--- Source excerpt ---
::::::::
That means, not only will your phone fail on you, but also your car’s radio. Bring music and check whether your rental car will have a CD deck or an AUX-in to connect your phone. Also, pack maps or download them to your phone in advance, as Google Maps will give up on you when you need it most!

What to wear in Edinburgh and Glasgow

If you spend a significant amount of time in the city or visit Scotland for a city trip to Edinburgh or Glasgow, you will probably pack a little differently. All that chat about functional and quick-dry clothing – forget about it, or you will look like the over-prepared tourist you are.

To blend in with the locals, bring the kind of “normal” clothes you would wear at home. I wear a different raincoat in the hills than in the city (it’s longer and bright yellow); I still recommend water-resistant shoes, but maybe Chelsea boots are more suitable than outdoorsy trekking shoes.

As long as you keep the rough temperature guide from above in mind, you will most likely be fine wearing a pair of jeans, a t-shirt, a jumper and a jacket.

What kind of jacket you might ask? During the summer, I often just wear a denim jacket, but as a traveller, that should only be in addition to a rain jacket in your backpack! Wool (or a synthetic alternative) and padded jackets are both fine during the winter – if you get cold easily, a padded jacket might be more your thing.

YOU MIGHT ALSO LIKE: My Top 20 Places to Visit in Scotland

5 essential items to pack for Scotland

#1 A great travel rain jacket

A good waterproof jacket is the most important thing to pack for a trip to Scotland.
Braving the weather of Shetland in my favourite waterproof jacket.

Travelling to Scotland without a good rain jacket would be like leaving your passport at home. You won’t get very far. While Scotland gets its fair share of gorgeous sunny days, it is very likely that you will encounter rain in one way or another – a light drizzle or a heavy shower, from above, sideways or sometimes even from below…

The best rain jacket for travel is not only waterproof, but it’s also breathable and lightweight, has practical pockets, looks good in photos and folds up small enough to fit in the bottom of your day bag.

A triclimate jacket from The North Face (I reviewed the previous model of this jacket here) is my personal recommendation! It is THE ONLY JACKET you need in Scotland ALL YEAR-ROUND, as you can wear the two parts separately or combined to keep your warm, dry or sheltered from the wind.

Jackets for Scotland on Amazon:

#2 The right shoes for Scotland

Sturdy hiking boots, like these Zamberlan boots, are a must on your packing list for Scotland.
Taking my Zamberlan Ultra Lites for a spin on the Isle of Iona.

The ideal shoes for Scotland are waterproof and give you good grip on unpaved roads. While you might not need hiking boots for a regular city trip, a pair of sturdy waterproof boots is an absolute must on your packing list for Scotland.

As soon as you plan to leave the pave roads behind though, bring hiking boots or at least low-top trekking shoes. My personal recommendation for long-lasting, comfy and fairly lightweight hiking boots are the Zamberlan Ultra Lites, which I reviewed here.
::::::::
--- Recorded data ---
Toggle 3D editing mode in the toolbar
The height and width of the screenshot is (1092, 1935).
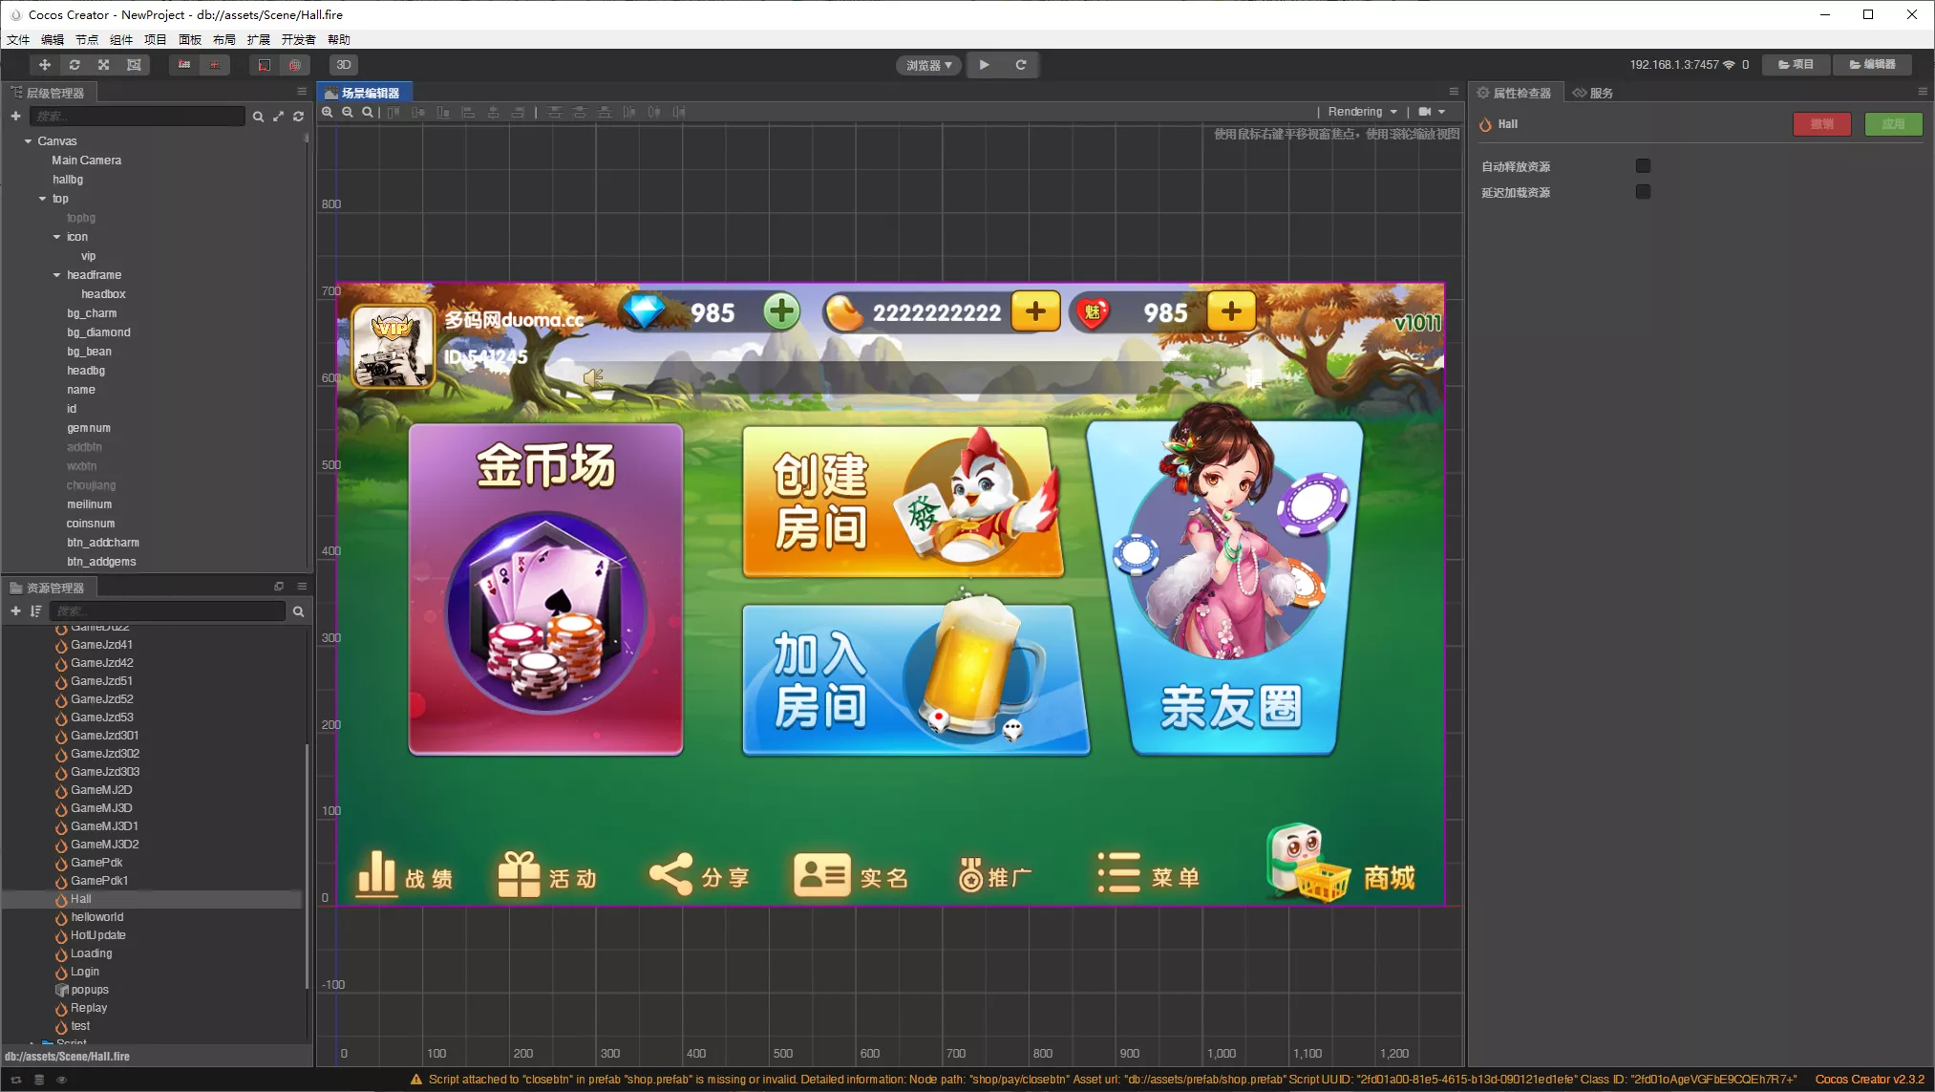coord(343,64)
::::::::
--- Your tasks ---
(A) In the Scotland packing text, what does the writer name as the most important item to pack for a trip to Scotland?
(B) Write the next part of the Scotland packing guide, picking up right after its final sentence.
The data stands apart from the Scotland packing text.

--- Task results ---
(A) A good waterproof jacket.

(B)
Shoes for Scotland on Amazon:

#3 A spray to keep midges away

If you visit the Scottish Highlands during the summer months, you NEED to bring insect repellant to protect you from the dreaded Scottish midge. They are tiny black flies that get through any gap and bite you to suck your blood. While not everybody reacts to them in the same way, chances are high, that their bites will itch like crazy! They come out during sunset and in the morning and when it’s particularly bad, they form a big black cloud around you.

I recommend Smidge, which is a repellant that was specifically designed to fight off the Scottish midge – you buy it on Amazon in the UK or any shop in the Scottish Highlands. Also, wear long sleeves when you’re out and about during the midges’ active hours and keep away from standing water. Midges don’t like wind, so pray for a breeze to help keep them away!

You might also like: How to deal with Scottish midges – a complete guide

#4 Gloves and a hat to stay warm

Travel blogger Kathi is appropriate hiking equipment for a trip to Scotland.
My buff keeps my ears warm – this photo was taken in August!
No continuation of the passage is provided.